En la multitud de Rushdie cada cual salvaguarda su libertad, ni siquiera los polis obedecen a sus comandantes, sino al dinero de los mafiosos que los manipulan con festiva irresponsabilidad. Y en eso radica el escándalo: los personajes de Rushdie son originales, deliciosos, tienen una vida rica que irradia una extraordinaria belleza épica -de tal manera que no reparamos en que tan deslumbrante géiser épico es el géiser del mal.

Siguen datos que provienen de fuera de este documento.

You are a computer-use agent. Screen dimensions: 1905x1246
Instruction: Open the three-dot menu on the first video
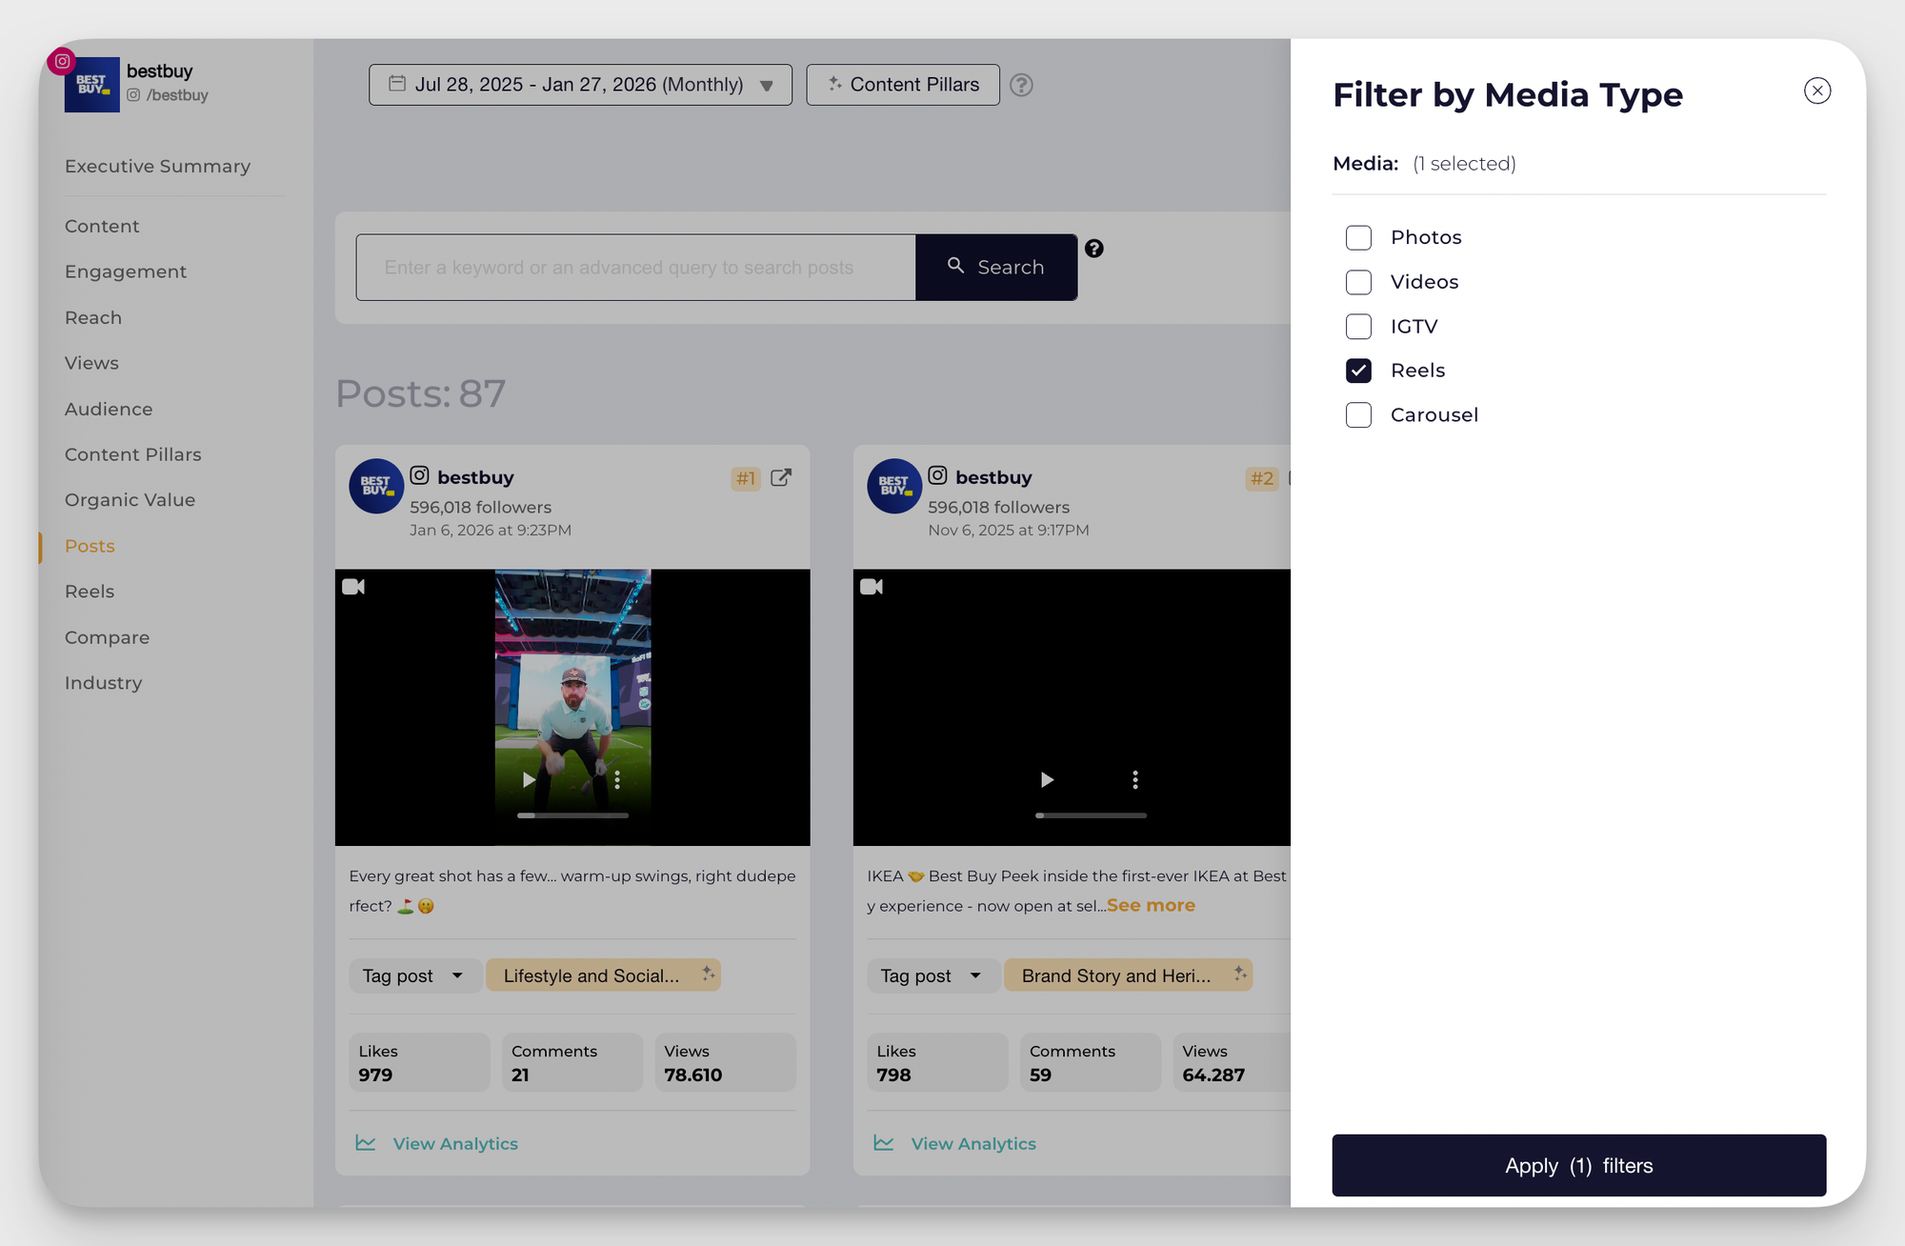point(617,779)
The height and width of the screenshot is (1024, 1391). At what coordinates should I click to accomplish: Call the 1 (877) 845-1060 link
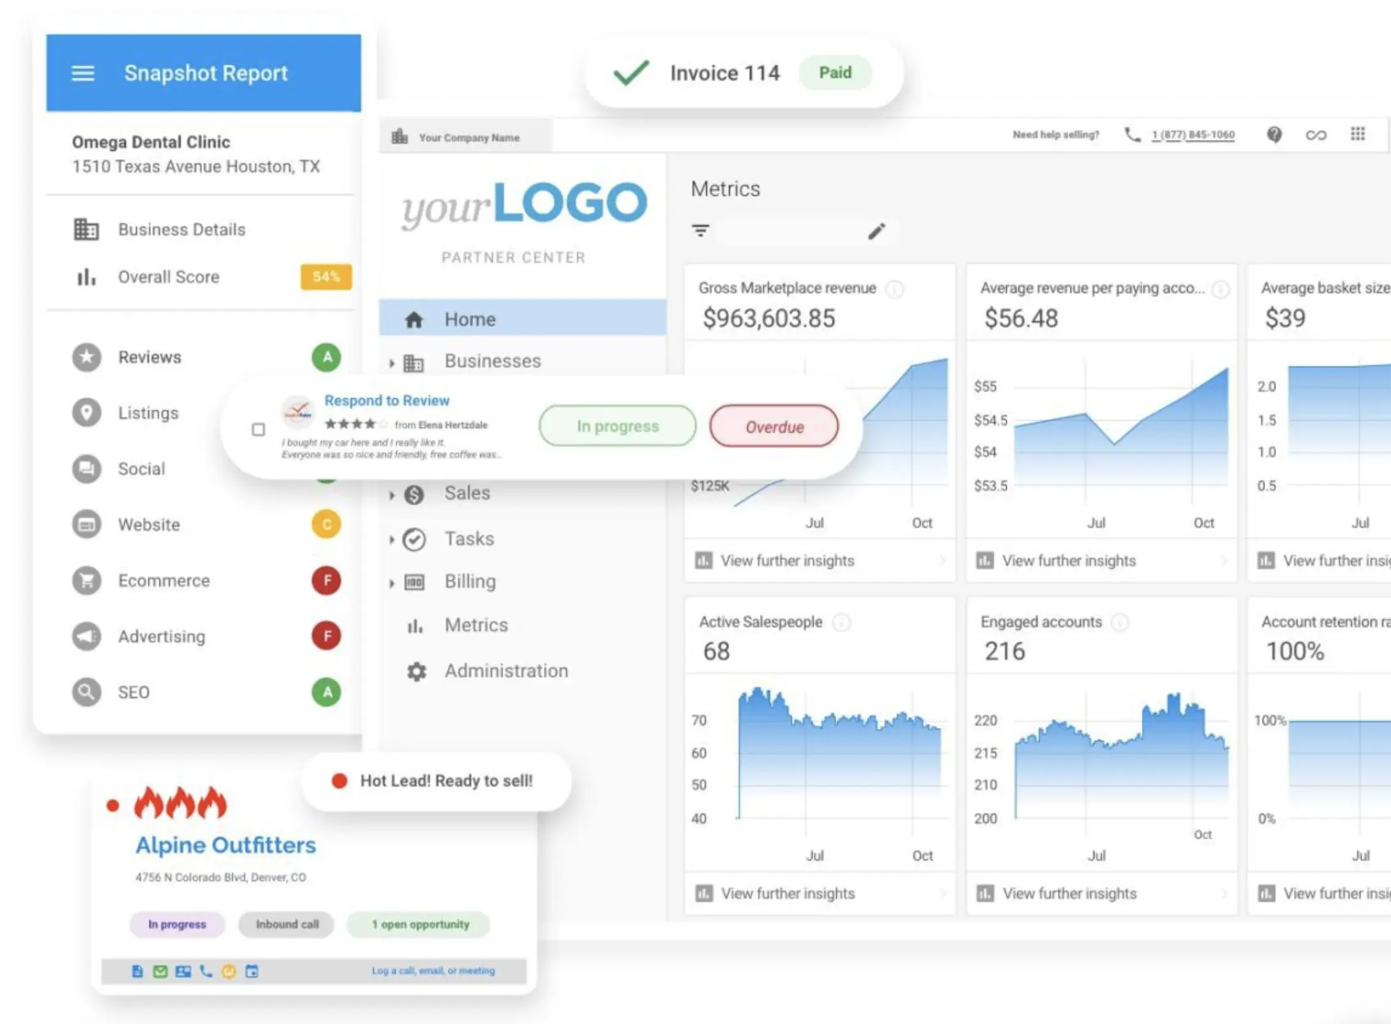tap(1193, 135)
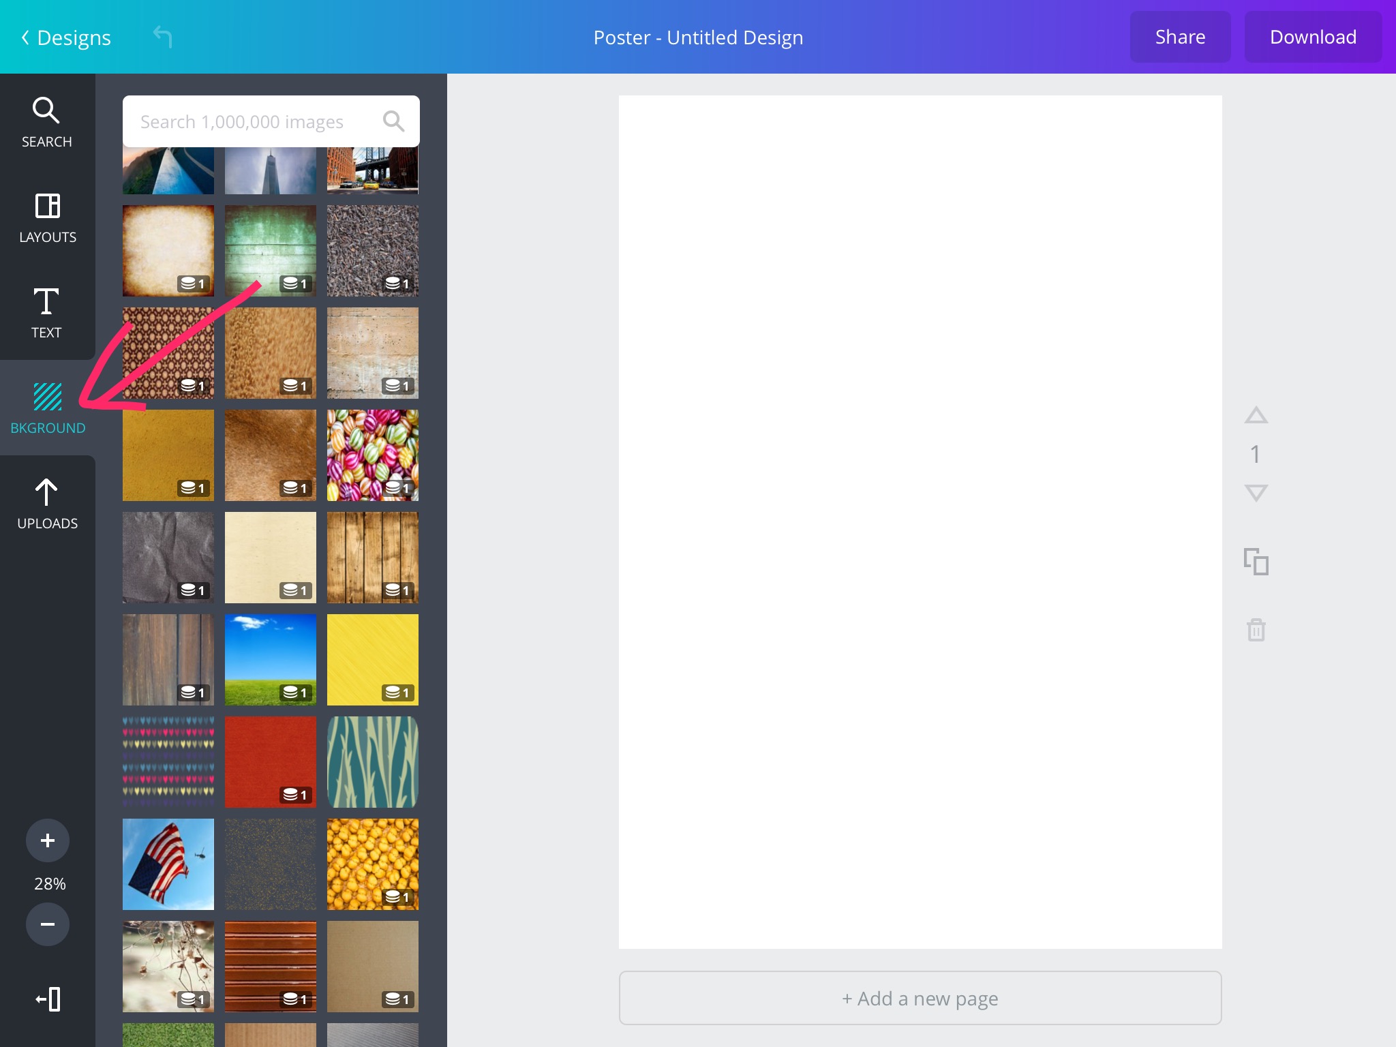Choose the colorful candy background thumbnail
This screenshot has width=1396, height=1047.
click(372, 455)
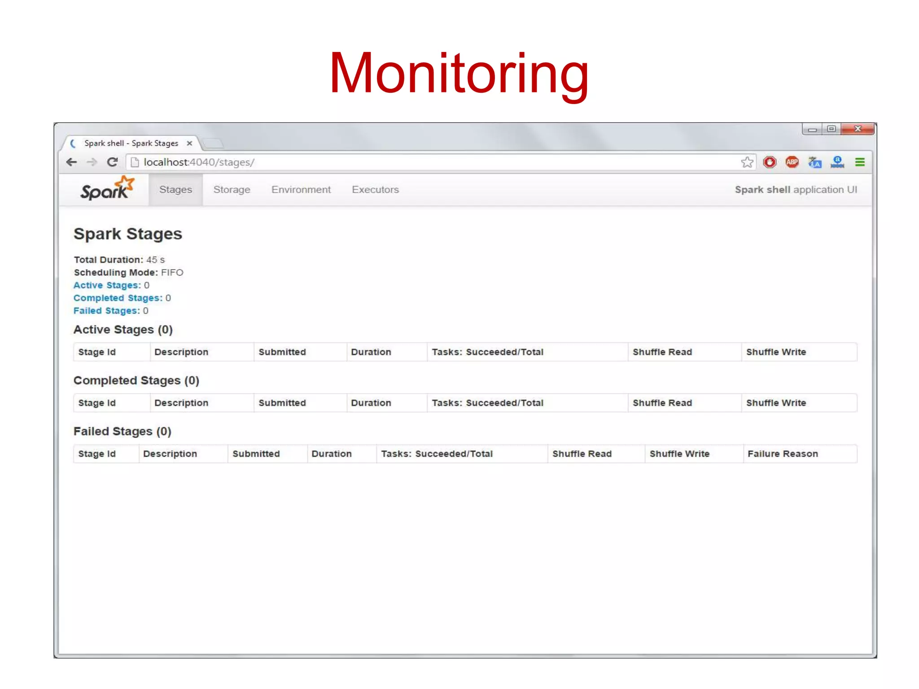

Aurora, la madre del protagonista, es el personaje más fuerte del libro, con una vida interior única y un gran talento artístico; sin embargo, entra en la historia de la novela por la puerta del crimen: cuando es una chiquilla de catorce años, penetra en una capilla donde ve a su abuela; ésta reza, arrodillada ante el altar, y, de súbito, se desploma, fulminada por un ataque; Aurora debería pedir auxilio, pero como aborrece a su abuela, se acerca, la mira y permanece inmóvil; la anciana ya no puede hablar, maldice con la mirada a su nieta, su terrible inmovilidad que la está matando. Una magnífica escena, tan magistralmente narrada que el mal aparece como raramente puede verse: en toda su belleza.
Debemos admitir lo inaceptable: esas flores del mal son las flores de la libertad. Cuando, hacia el final de la novela, el moro Zogdiby vuela para España, estalla la olla del mundo superpoblado; en medio del humo y las llamas, Bombay, debajo de él, comienza a vivir su apocalipsis; y no se trata de un enfrentamiento entre fanatismos; ni de la pesada sombra del gulag que se abate sobre la ciudad; es la gozosa libertad de crear riquezas y destruirlas, la libertad de organizar bandas de asesinos y de masacrar a los enemigos, la libertad de hacer saltar las casas por los aires y aniquilar ciudades, es la libertad de miles de manos sangrientas que le prenden fuego al mundo.
Todo ello no es una profecía; los novelistas no son profetas; la apocalipsis de El último suspiro del moro es nuestro presente, una de sus posibilidades (nos acecha agazapado, ahí está, observándonos).